Over the Easter holiday, I wanted to keep myself distracted since I didn’t have Alex. In the weeks before, my church started a campaign for volunteers, so I basically signed up for the entire day. The thing is, I didn’t want to be a greeter because I have no social skills and the idea is to make people feel WELCOME. And I didn’t want to work the parking lot because I have no tolerance for stupid people in cars (sorry, God, but you have to admit that some of your sheep aren”t the fuzziest lambs in the flock). So after looking down the possibilities, I found the option of the AV/Sound Team.
No experience necessary.
Now here’s a little piece of Kristie trivia that many people don’t know. I used to hole up in my room with Acid Pro mixing techno loops in the hopes that someday I would be a DJ. That dream died in a fiery crash when, instead, I MARRIED a DJ and realized that I really didn’t want to be one anymore. In all honesty, it had nothing to do with the music; I loved that part. But after hanging in a few club booths with a bunch of drunks surrounded in a cloud of smoke, I decided to pursue other passions.
Anyway, the thought of running the stuff BEHIND the curtain gave me the warm fuzzies, so I made my pitch to play Oz and was accepted. Because, it said so, right on the flyer…
No experience necessary.
There was a quick training session a couple of days before, and then the schedule came out. There I was, in a slot all by myself, running one of the children’s services. Both Video & Sound. (Wait a minute, that can’t be right…) As I walked into the training class, I was suddenly aware of just how many buttons there are on a mixing console. And let’s not even talk about the lighting system… As the pastor ran through the buttons rapid fire, I suddenly wished I’d thought to bring a notebook. Or a voice recorder. Or a degree in Computer Science. But how hard could it be, I mean, really? They said it was NO EXPERIENCE NECESSARY.
Well, it may not be necessary, but it should be highly recommended.
By the end of the class I was having a mini panic-attack. After all, this was BIG CHURCH. I didn’t want to screw up their Easter service. Luckily for me, more volunteers poured in at the last minute, and I was not alone in the booth on Easter Day. Lulled into a false sense of security, I left my name in the hat to be a recurring volunteer. So for the past three weekends, I’ve slowly made my way into becoming a true AV tech.
My venue is one of the larger kid’s ministries, the 5th & 6th graders. At first, I recoiled in horror. I don’t know the first thing about kids this age and quite frankly, they scare me. They smell fear, too… I can see it in their little desensitized eyes. But watching the pastor, a large formidable man with a soft heart, inspires me. He gets these kids pumped up over subject matter that, let’s face it, isn’t very popular in today’s society. But his choice of upbeat music and positive messages keep me entralled, even though I’m supposed to be watching the soundboard. But he truly won my heart when a particular song came on and he sauntered over to the board, moving the sliders almost to the top, causing the bass to rattle the walls.

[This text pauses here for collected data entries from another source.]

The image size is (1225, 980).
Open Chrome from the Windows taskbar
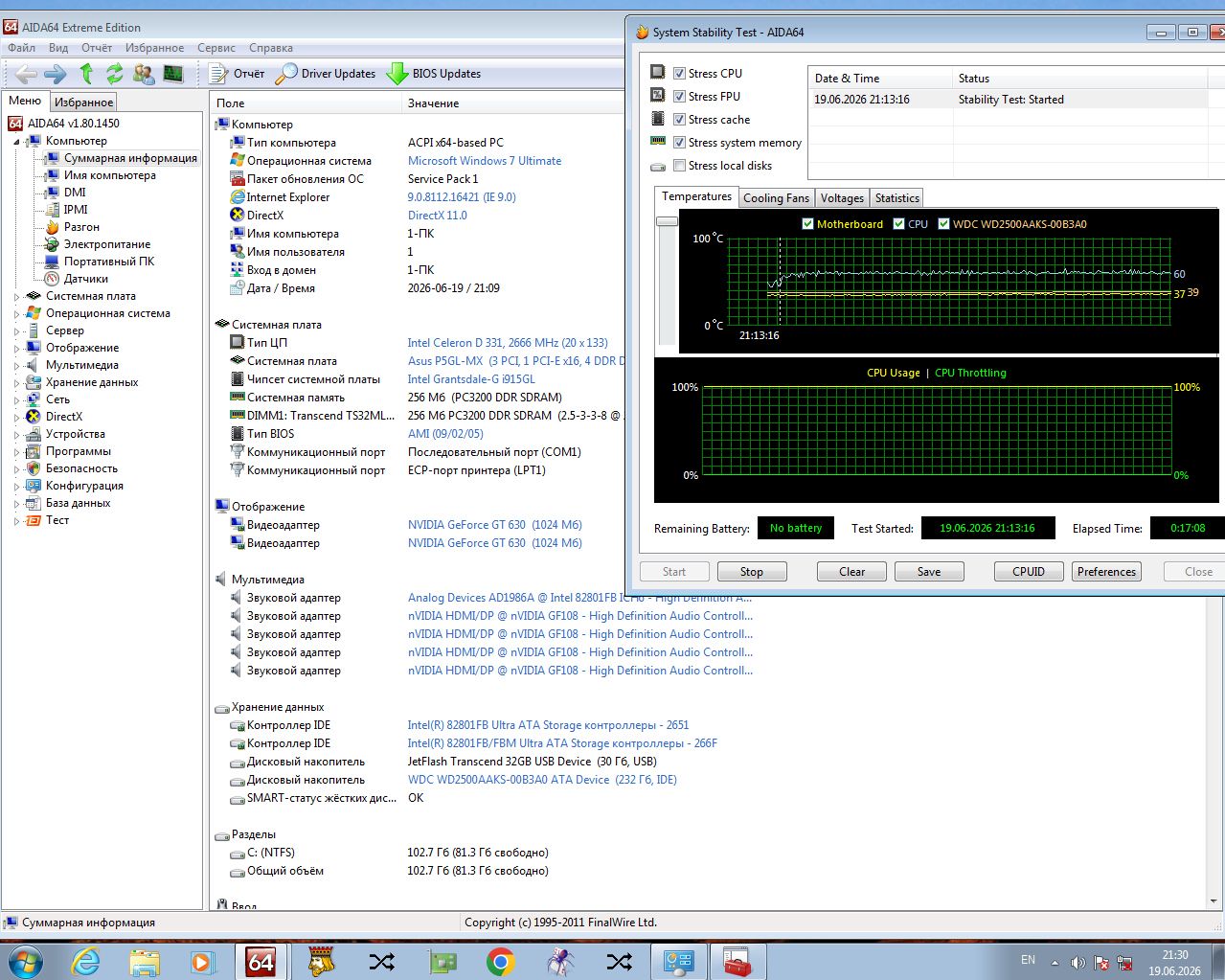click(x=500, y=961)

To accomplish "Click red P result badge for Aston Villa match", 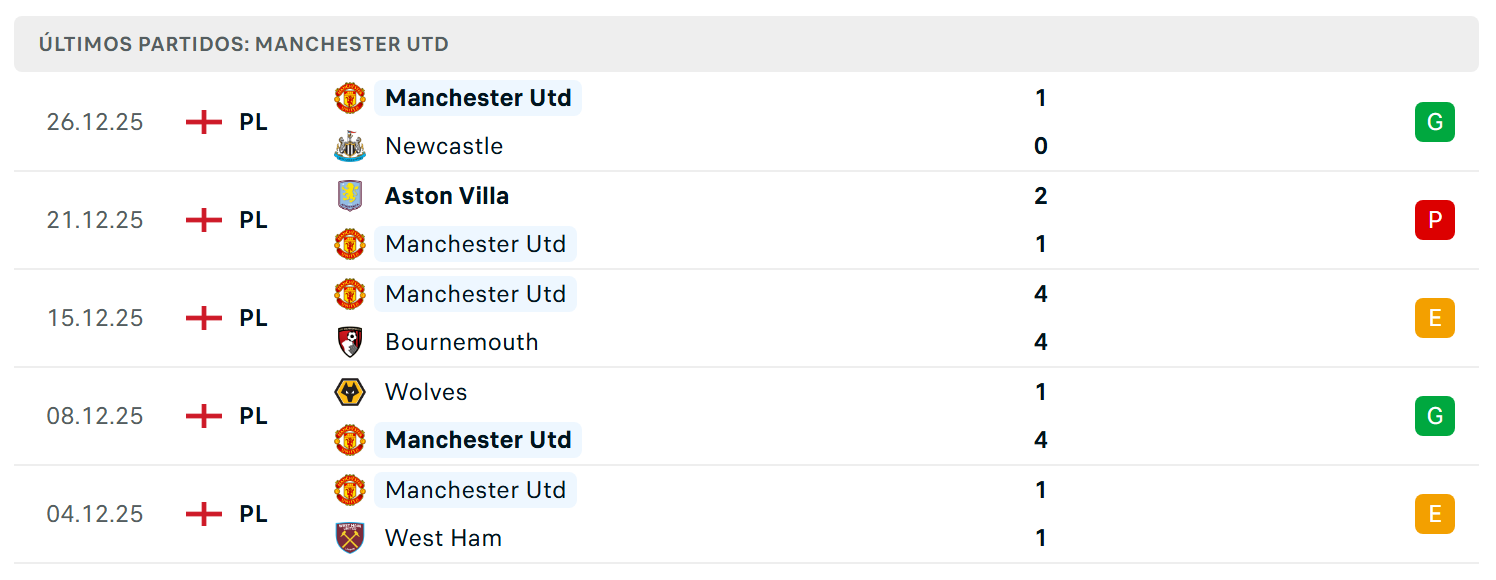I will tap(1435, 220).
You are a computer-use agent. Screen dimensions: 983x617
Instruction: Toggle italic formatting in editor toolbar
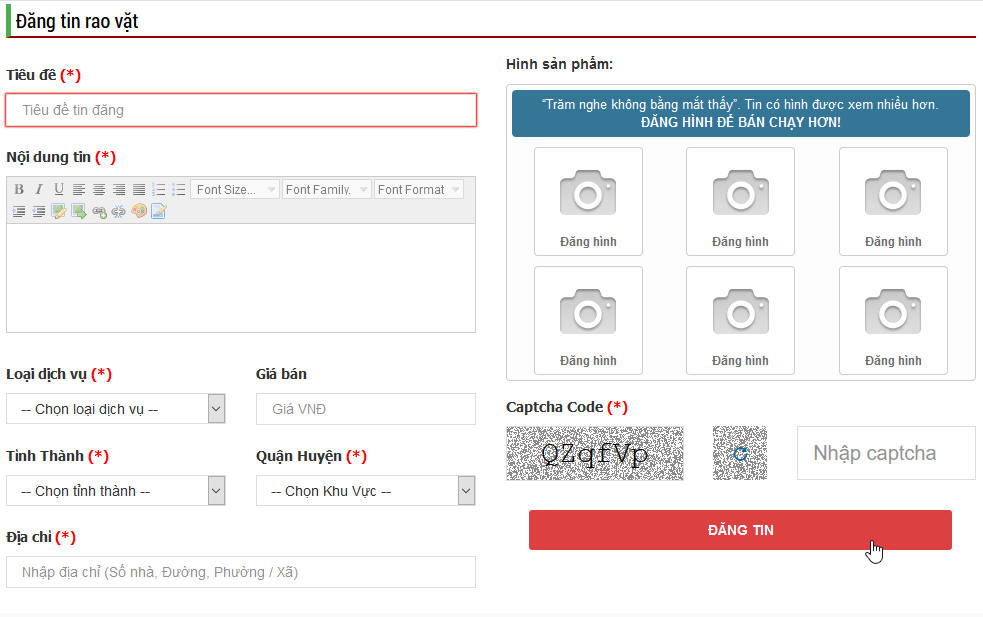click(x=39, y=189)
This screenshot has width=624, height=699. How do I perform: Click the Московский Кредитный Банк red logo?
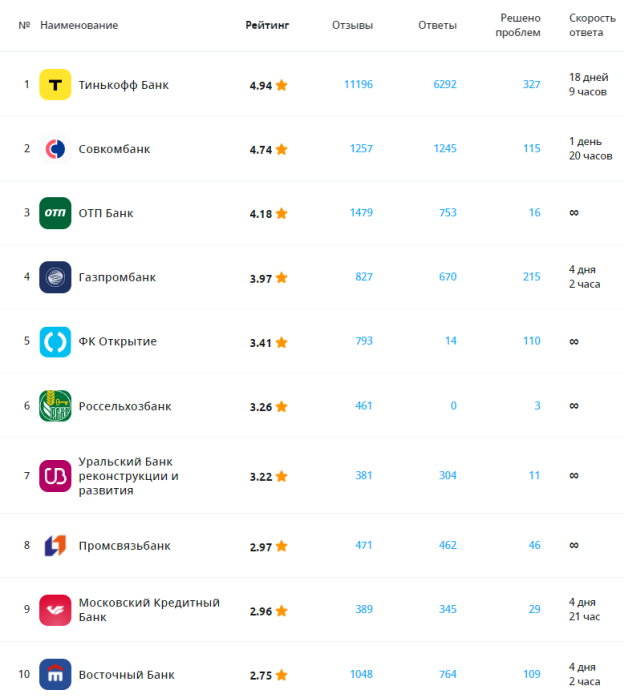(x=55, y=610)
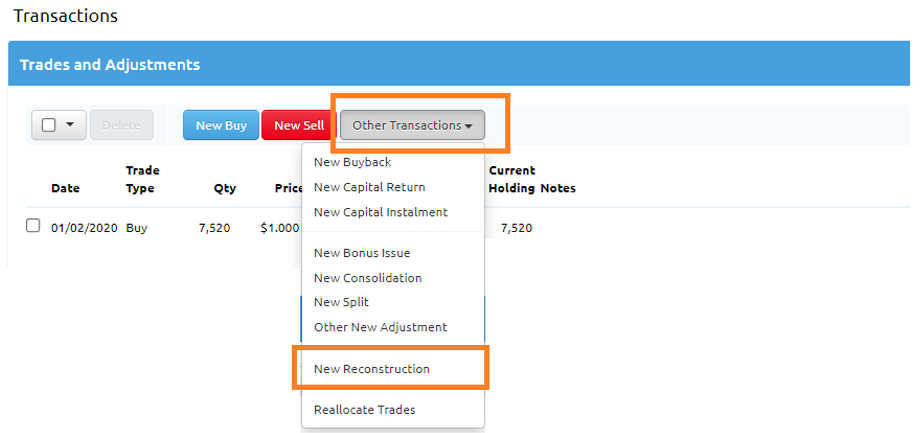Click the Date column header
Screen dimensions: 920x433
pyautogui.click(x=65, y=188)
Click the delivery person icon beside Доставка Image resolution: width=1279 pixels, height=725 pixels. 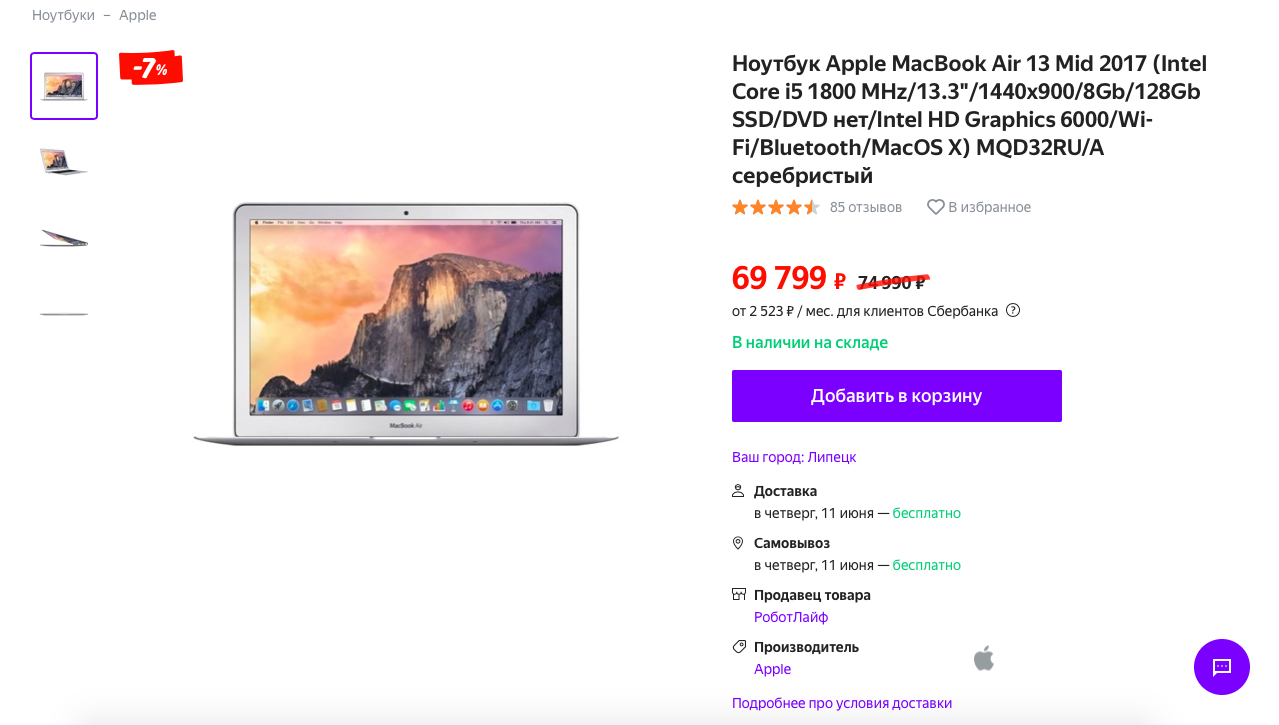click(738, 491)
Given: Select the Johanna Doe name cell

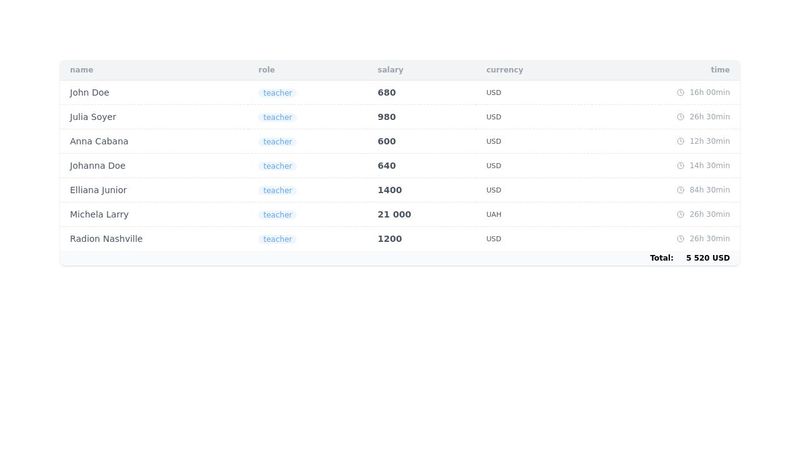Looking at the screenshot, I should 98,166.
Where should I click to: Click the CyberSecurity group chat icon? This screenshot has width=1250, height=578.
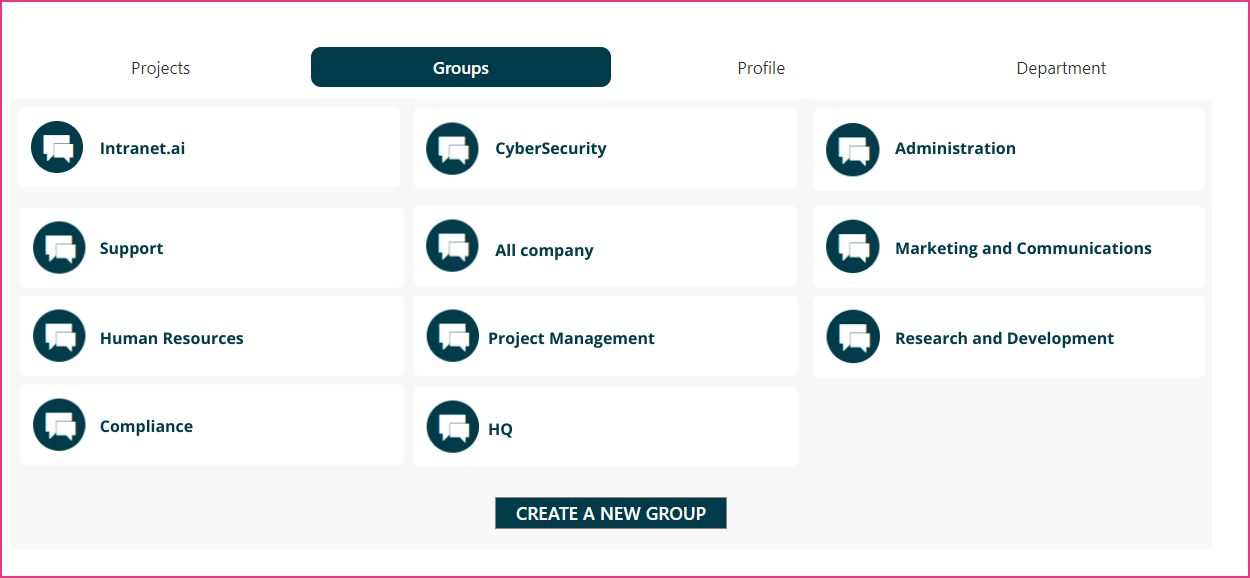pos(452,148)
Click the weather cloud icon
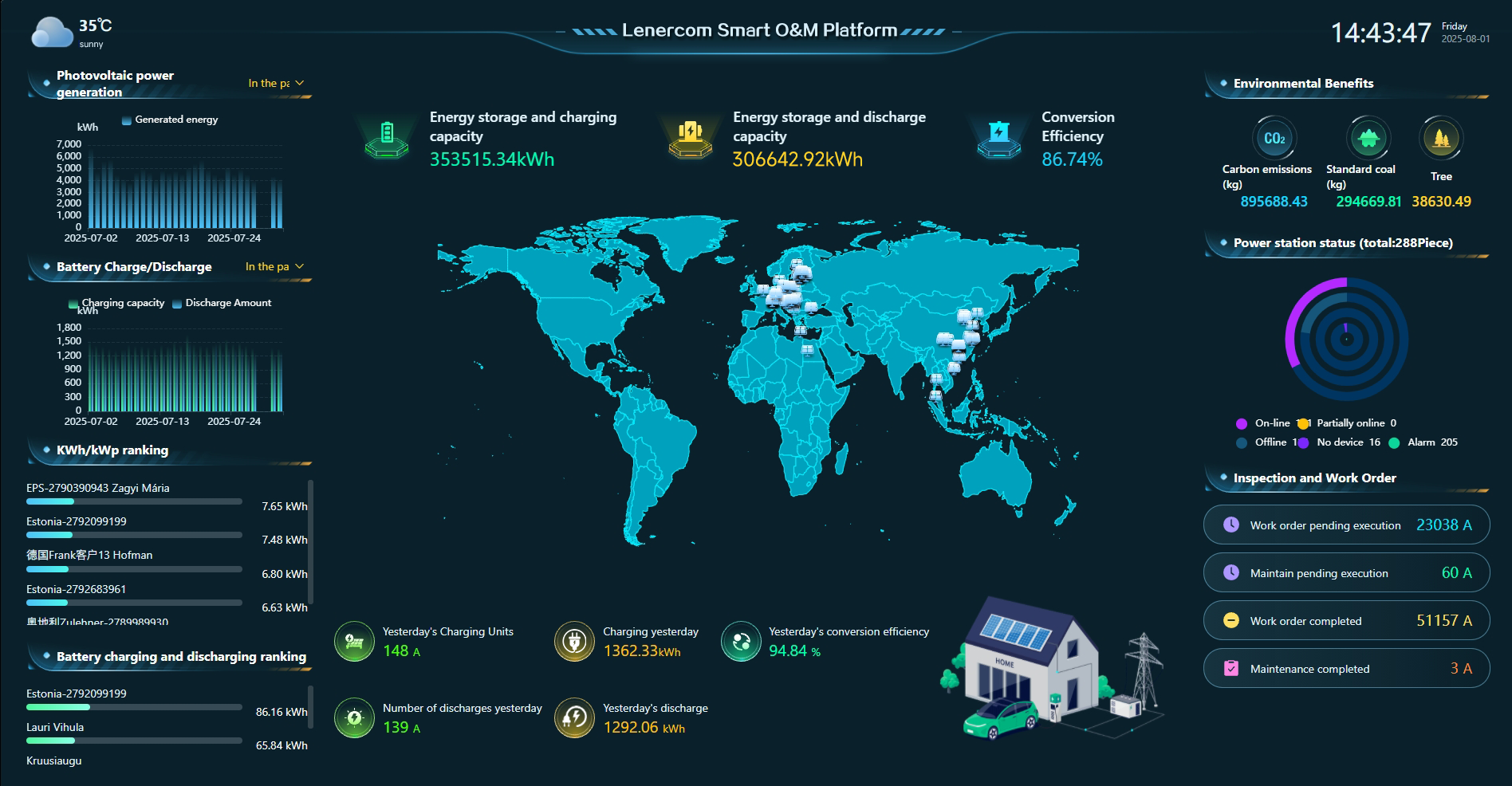 pyautogui.click(x=52, y=33)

“We can’t have the guys downstairs outdoing us,” he smiled. Ho ho… no worries there, Mister.
And on the eighth day, God created bass. And it was GOOD.
So I’ve had a few mishaps… like muting the band… ear-piercing feedback on the microphones… and let’s not forget today, where I crossed wireless signals resulting in what sounded like multiple gunshots going off (pretty cool!). I didn’t realize I was under the wing of the head AV guy, who is also the lead singer of the band, so he is always there to quickly correct the mistake then explain, very patiently, what was wrong and how to fix it if it happens again. His fianceé also runs the booth with me, and she is pretty amazing, too. All in all, I’m having an absolute blast.
When people used to talk to me about “serving the Lord,” my shoulders would immediately tense with apprehension. While I believe in helping out, I remembered the days of bingo in our old Catholic hall; the smell of mildew and Old Spice and bad jambalaya. But this, this is so much fun it can hardly be considered working. And it just reinforces the fact to me that I have been looking at God all wrong for way too long.